AN ANECDOTE OFFERED FREE OF CHARGE

I do not personally recall this, but there is some family story about how I was taken to DisneyWorld at age four or so, and because I was a small pigtailed sensitive soul my parents carefully explained that much of the freaky shit at DisneyWorld, such as animatronic pirates etc, was not real. This was one of the mantras of the day, in fact, whenever things threatened to get too freaky for me: "It's okay, it's not real." (I don't want to give the impression that I was continually traumatized as a child or anything; I am sure there are bits of DisneyWorld I enjoyed. I remember nothing about it, though, while I do remember other parts of being four years old, so maybe it really is some sort of terrible repressed memory.) Anyway, my mother carefully explained the not-real parts of DisneyWorld, and the childhood anecdote continues thus: as we were leaving it started to rain and I turned to my dad in the parking lot and asked, "Is this rain real?" I hereby bequeath (bequeath!) (sorry, but when I use certain words that make me wriggle with excitement to type them I have to do that parenthetical echolalia thing) this anecdote to anyone who is writing some sort of Baudrillardian thesis on DisneyWorld or media or virtual reality.

MORE VIRTUALITY

I like playing with Amazon.com's "recommendations" and seeing what sort of person they think I am. BECAUSE OBVIOUSLY WE ARE OUR MEDIA. (You know I am kidding, right?) According to Amazon, I need to snatch up that Interpol album. (I had no idea I was that trendy.) However, I also am the sort of person who listens to Outkast and Haydn. I should be reading poetry, cyberpunk, Nicholson Baker, and Evelyn Waugh. This sort of fake consumerist way of constructing a personality is so interesting to me, and even though I am not a programmer, I loved reading about Item-to-Item Collaborative Filtering. Applicable to other consumer areas? "You once ordered a grilled cheese, you might like our quesedillas?"

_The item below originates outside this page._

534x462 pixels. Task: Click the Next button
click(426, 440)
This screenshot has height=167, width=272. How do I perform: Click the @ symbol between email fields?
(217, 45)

I can hear the privacy paranoids squawking already. I remember telling certain people about TiVo (I admit to having become a sort of TiVo evangelist), and a few said, "But I heard that then 'They' know what you watch." (Note: Not really true---the TiVo's hard drive "knows," of course, but the TiVo company can't track individual preferences.) My response to that, frankly, is kind of a shrug. (1) I don't consider information like what television I watch to be all that private. Sure, it technically is nobody's business, but I think there is enough serious privacy erosion (hidden cameras, phone tapping) going on in the world already that we have to choose our battles. (2) If someone wants to make a certain entertainment option interactive (especially in a nonconsumerist way, like the ability to skip commercials), and very specific to me, I say GO FOR IT. How many times have I been hungover on the couch watching some silly television program like the World's Strongest Man competition and thought: I REALLY WISH THOSE GUYS WOULD JUST STRIP OUT OF THEIR SPANDEX SHORTS AND MAKE WITH THE HOT SWEATY MAN-TO-MAN ACTION ALREADY? Or how about hearing Picard say: "Geordi! To the locker room!" (3) Worrying that "ohmygod someone is profiling my likes and dislikes" gives the marketers way too much power. They can't force you to buy anything, you know. They can't even force you to like anything. So Amazon thinks that because I am in a certain age group and like a certain type of new-wavy music that I will like Interpol. So what? I might, I might not. I say: Marketers, do your worst. Go ahead and try to market to me. I tune out 99% of your messages anyway.

---mimi smartypants refuses and resists a little more quietly than the rest of you.